* **Directions for this task**:
Repeat the lines exactly, from the line with "Click the size L row label" up to and including the line with "coord(470,144)".

* **Data for the task**:
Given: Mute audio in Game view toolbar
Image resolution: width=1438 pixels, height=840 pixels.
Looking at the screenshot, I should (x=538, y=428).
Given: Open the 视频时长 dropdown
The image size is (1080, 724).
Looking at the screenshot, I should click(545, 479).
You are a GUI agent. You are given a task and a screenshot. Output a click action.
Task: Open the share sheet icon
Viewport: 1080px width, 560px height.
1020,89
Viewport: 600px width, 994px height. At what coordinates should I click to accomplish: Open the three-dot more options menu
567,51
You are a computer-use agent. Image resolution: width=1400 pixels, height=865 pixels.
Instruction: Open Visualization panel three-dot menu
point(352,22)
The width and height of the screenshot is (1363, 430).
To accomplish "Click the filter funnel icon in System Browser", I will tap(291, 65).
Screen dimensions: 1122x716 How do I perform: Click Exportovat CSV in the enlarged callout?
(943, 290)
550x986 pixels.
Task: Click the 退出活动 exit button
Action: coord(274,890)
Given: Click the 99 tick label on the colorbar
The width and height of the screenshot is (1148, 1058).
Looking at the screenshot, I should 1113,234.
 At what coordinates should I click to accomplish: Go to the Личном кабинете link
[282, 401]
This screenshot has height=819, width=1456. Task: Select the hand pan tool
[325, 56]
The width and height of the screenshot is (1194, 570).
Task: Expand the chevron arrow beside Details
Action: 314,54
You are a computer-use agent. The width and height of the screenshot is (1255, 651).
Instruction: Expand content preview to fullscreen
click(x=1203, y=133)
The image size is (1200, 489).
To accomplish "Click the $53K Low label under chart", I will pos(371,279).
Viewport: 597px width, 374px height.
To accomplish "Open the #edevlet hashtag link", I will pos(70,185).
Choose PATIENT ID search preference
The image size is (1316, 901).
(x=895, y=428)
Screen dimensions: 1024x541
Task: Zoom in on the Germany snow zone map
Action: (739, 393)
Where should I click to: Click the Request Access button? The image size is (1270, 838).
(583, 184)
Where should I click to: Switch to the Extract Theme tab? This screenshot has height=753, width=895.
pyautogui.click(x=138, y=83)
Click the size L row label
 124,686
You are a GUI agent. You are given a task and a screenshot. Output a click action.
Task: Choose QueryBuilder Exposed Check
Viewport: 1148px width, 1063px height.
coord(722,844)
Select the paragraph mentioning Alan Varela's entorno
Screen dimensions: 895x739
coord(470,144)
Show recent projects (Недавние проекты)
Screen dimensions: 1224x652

* **The reply**:
Click the size L row label
 124,686
You are a GUI agent. You are given a task and a screenshot. Output a click action.
Task: Choose QueryBuilder Exposed Check
Viewport: 1148px width, 1063px height.
coord(722,844)
Select the paragraph mentioning Alan Varela's entorno
Screen dimensions: 895x739
coord(470,144)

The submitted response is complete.